L’importanza di chiamarsi Wagner

Da Il Gazzettino Del Bel Mondo

I Wagner. Più che una famiglia, una banda di cinici spregiudicati? Questa sembra essere la tesi che anima Il Clan Wagner, storia di una famiglia (titolo originale: Der Clan – Die Geschichte der Familie Wagner) pellicola di Christiane Balthasar e trasmessa la scorsa settimana su Rai 3. Va subito sottolineato che il film scorre, sa unire intrattenimento e urgenze storico-artistiche e mostra una buona dosatura di episodi simbolici e colpi di scena. Certo, il mito di Wagner ne esce fortemente ridimensionato e ammaccato, ridondante di scandali e scandaletti piccolo borghesi, secondo un plot di detrazione a cui siamo stati (più o meno) abituati. Teniamo conto, però, che tutta la vicenda si svolge post-mortem secondo un taglio ritrattistico piuttosto spietato: Cosima più madre che matrigna; Siegfried un represso che, in nome di “quel nome”, sacrifica la propria libertà rinunciando alla sua natura; Isolde vittima di più sciagure (non ultima una malattia incurabile); Eva una gatta moscia che, alla fine, tratta come uno zerbino l’intellettuale inglese (nonché marito arrivista) Houston Stewart Chamberlain, il più wagneriano di tutta la famiglia. Appunto: la “famiglia” del defunto e la conseguente eredità che si stende nel tempo come un inquietante velo infinito.

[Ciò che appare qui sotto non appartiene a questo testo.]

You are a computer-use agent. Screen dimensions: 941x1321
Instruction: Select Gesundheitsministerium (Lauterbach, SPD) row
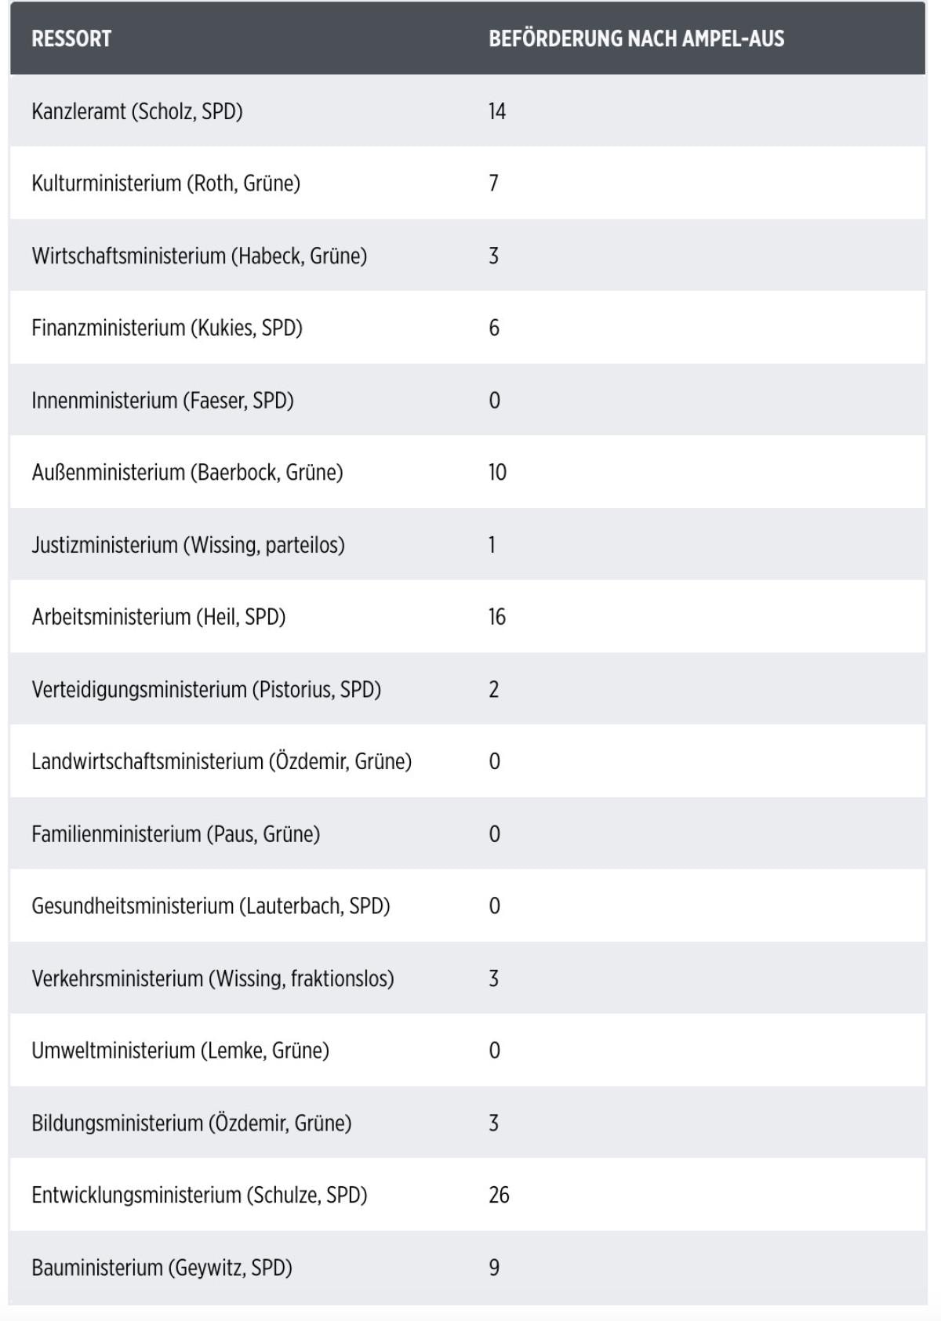[x=211, y=906]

Finale iconico e tragico con un signore notissimo che va a trovare quanto resta di questa sciagurata famiglia. Siamo nel 1930 e il visitatore non è un musicista ma, soprattutto, è da un bel po’ che non fa più l’imbianchino…

Una curiosità: Iris Berben, l’attrice protagonista che interpreta Cosima, è una vecchia conoscenza del cinema italiano: qualcuno la ricorderà nel ruolo di Lola nel film cult di Corbucci Vamos a natar compañeros.